Merz, his DJ and a programmer explore electronica's hidden corners and use the findings as counterpoint to his strange, reedy voice. The result is as compelling live as it is on the single Many Weathers Apart, establishing Merz as one of the country's more original talents.
That he looks as if he should be working in a motorway services (he'd dressed for it, in fluffy jumper and gold chain) only adds to the charm.
Clearly unprepared for a heaving Dingwalls, he'd only rehearsed seven songs. Nor had he got around to putting together an "act". The spasms that overcame him during the long DJ intervals were a nod to dancing, but mostly he just pointed himself at the mike.
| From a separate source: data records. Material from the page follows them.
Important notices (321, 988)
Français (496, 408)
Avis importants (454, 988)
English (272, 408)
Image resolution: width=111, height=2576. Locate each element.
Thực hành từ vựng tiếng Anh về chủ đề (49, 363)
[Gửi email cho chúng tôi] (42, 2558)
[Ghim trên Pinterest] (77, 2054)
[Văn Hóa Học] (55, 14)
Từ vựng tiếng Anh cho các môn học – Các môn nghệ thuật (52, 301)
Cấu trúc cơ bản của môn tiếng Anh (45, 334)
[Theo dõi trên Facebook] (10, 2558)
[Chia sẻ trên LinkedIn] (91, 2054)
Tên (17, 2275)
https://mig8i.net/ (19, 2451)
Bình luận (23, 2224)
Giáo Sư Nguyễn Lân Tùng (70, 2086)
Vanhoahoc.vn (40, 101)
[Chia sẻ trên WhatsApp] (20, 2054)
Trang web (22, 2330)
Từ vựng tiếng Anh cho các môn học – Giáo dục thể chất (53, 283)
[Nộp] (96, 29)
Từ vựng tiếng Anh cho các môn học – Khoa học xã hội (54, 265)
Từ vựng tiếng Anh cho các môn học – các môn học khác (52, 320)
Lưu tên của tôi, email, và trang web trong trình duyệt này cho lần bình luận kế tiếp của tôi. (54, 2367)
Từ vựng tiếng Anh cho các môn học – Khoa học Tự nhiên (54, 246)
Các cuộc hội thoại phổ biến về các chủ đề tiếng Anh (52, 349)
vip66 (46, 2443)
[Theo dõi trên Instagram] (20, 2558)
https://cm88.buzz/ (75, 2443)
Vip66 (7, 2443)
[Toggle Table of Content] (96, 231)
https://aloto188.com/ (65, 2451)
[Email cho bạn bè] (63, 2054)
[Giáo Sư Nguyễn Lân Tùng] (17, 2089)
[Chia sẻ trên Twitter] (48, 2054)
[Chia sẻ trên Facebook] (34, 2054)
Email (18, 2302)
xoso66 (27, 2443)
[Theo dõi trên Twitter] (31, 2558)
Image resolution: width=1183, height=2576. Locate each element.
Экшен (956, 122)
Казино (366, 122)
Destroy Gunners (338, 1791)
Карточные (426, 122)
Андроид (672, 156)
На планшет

Merz navigated the disjointed rhythms of Many Weathers as emotively as he did the starlit balladry of Lotus, but really hit his stride on the global funk of Lovely Daughter.
But dance-related words such as funk are deceptive, because this was really about one man and his songs. The core of the Merz experience is Merz, whose globe-trotting past has endowed him with a gawky, outsider quality.